The line containing "Task: Click the DHL" marks the end: quote every line from the start of the records below through it, word for word.

Data extract: Begin

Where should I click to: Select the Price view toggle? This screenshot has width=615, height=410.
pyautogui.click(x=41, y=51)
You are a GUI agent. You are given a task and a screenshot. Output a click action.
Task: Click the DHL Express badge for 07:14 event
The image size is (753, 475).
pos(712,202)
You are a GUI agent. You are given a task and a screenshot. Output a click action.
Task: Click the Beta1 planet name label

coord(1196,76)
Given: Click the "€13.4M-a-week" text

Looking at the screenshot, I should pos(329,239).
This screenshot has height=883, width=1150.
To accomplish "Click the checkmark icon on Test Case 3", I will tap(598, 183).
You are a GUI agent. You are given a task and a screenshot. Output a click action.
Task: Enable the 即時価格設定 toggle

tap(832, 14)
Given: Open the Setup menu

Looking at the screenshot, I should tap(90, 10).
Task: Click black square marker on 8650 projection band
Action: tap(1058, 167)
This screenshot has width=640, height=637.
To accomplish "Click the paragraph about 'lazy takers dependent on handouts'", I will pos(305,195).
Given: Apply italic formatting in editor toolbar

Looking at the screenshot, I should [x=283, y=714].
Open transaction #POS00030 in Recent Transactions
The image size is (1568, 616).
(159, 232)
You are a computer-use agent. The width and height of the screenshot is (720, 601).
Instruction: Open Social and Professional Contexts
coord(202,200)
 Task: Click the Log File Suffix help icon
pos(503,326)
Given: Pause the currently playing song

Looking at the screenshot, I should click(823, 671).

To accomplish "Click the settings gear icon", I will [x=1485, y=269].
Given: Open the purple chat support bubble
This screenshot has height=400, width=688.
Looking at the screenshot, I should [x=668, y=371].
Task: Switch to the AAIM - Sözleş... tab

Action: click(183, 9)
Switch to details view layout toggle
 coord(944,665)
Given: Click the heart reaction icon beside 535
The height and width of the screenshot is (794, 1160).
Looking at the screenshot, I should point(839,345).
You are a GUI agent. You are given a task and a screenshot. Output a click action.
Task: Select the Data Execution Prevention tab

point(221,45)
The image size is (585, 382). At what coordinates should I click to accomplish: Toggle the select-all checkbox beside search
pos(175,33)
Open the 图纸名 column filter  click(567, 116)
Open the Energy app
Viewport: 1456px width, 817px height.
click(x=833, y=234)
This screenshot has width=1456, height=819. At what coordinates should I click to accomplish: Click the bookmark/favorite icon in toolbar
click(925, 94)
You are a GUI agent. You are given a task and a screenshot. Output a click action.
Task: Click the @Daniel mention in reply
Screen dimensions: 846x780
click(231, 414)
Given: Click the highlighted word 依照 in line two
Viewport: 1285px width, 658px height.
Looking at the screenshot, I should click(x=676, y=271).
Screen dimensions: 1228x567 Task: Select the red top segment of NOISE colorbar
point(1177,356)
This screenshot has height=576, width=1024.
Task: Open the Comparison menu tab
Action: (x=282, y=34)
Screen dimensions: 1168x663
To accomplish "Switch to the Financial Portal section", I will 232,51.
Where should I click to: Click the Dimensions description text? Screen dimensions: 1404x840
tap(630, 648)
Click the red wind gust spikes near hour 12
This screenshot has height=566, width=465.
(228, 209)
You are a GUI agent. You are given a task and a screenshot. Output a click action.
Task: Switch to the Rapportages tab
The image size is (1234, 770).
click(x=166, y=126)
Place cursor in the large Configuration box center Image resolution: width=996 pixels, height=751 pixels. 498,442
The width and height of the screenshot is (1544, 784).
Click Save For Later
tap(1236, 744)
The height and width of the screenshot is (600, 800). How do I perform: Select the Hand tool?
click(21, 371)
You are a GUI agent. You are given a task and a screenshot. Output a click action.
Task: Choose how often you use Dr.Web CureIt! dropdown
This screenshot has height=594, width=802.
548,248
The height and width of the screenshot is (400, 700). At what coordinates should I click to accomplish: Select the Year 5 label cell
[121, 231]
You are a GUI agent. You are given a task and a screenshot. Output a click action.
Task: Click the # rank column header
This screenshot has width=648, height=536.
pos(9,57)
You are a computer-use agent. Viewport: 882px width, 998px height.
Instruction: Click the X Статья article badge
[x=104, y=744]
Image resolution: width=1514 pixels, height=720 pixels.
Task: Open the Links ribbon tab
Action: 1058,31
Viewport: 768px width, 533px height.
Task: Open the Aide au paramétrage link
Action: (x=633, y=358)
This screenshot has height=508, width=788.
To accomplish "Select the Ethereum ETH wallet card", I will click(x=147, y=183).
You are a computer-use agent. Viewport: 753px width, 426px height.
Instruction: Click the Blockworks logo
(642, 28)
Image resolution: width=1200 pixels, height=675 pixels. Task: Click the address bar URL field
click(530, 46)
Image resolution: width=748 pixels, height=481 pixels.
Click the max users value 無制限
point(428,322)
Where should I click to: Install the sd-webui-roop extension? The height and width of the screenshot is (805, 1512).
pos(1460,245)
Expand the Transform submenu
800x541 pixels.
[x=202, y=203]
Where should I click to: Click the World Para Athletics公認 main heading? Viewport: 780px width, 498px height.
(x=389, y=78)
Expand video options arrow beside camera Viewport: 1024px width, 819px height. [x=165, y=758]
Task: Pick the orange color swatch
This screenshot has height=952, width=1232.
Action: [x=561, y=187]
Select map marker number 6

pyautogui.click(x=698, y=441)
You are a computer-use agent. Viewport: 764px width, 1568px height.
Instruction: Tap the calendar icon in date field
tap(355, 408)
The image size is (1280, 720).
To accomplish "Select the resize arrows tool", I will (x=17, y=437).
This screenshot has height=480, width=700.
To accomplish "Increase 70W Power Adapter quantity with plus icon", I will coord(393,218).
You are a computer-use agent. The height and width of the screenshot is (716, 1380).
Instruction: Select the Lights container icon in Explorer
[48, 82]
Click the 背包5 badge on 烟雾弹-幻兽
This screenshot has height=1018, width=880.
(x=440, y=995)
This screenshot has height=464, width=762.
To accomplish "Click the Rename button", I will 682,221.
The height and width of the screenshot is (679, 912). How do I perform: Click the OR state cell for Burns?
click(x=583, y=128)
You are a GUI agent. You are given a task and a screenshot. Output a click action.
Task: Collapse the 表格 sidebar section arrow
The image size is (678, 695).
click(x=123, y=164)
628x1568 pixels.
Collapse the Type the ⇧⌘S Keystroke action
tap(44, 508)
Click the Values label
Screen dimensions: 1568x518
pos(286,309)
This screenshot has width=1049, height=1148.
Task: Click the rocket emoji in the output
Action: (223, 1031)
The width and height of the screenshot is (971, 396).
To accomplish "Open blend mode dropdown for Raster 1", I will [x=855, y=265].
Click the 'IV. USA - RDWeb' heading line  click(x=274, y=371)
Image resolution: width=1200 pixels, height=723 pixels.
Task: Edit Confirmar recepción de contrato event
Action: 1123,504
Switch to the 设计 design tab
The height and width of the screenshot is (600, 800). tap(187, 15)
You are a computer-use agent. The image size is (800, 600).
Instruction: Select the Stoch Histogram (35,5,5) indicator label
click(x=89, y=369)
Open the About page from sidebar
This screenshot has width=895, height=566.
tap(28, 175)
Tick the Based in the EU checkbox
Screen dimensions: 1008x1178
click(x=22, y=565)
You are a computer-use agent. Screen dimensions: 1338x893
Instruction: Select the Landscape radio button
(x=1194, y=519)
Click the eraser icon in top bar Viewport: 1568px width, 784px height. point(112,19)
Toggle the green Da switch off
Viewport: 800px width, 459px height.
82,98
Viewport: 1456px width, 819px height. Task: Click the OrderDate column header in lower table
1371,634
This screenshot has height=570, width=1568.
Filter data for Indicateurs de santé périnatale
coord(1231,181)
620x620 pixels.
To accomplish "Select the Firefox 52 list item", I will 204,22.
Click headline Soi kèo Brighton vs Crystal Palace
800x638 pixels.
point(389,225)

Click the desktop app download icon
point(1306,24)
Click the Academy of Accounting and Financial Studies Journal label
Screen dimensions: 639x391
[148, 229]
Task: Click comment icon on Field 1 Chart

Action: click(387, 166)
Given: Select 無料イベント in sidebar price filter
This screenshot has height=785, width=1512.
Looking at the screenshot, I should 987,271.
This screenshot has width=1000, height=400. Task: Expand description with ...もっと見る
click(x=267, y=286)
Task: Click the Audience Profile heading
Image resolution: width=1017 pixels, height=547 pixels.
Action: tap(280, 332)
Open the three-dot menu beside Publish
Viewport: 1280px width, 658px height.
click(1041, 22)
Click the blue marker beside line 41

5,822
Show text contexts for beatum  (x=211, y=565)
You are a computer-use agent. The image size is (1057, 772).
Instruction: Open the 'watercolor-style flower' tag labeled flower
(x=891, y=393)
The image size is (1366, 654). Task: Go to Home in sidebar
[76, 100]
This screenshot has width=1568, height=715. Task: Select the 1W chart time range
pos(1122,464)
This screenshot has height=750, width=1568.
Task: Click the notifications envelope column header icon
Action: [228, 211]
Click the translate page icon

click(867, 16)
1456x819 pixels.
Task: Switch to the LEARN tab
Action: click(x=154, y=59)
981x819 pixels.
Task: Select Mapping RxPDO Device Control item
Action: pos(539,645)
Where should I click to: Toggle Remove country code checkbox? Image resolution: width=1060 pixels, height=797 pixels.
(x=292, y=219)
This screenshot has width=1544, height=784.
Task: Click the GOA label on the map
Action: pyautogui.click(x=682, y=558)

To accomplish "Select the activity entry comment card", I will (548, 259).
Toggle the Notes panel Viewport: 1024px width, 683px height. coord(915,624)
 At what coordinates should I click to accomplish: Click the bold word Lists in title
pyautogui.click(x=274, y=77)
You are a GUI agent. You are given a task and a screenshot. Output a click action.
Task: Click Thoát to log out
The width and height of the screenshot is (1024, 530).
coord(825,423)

Data extract: End

> Answer box:
Where should I click to: Select the Price view toggle? This screenshot has width=615, height=410.
pyautogui.click(x=41, y=51)
You are a GUI agent. You are given a task and a screenshot. Output a click action.
Task: Click the DHL Express badge for 07:14 event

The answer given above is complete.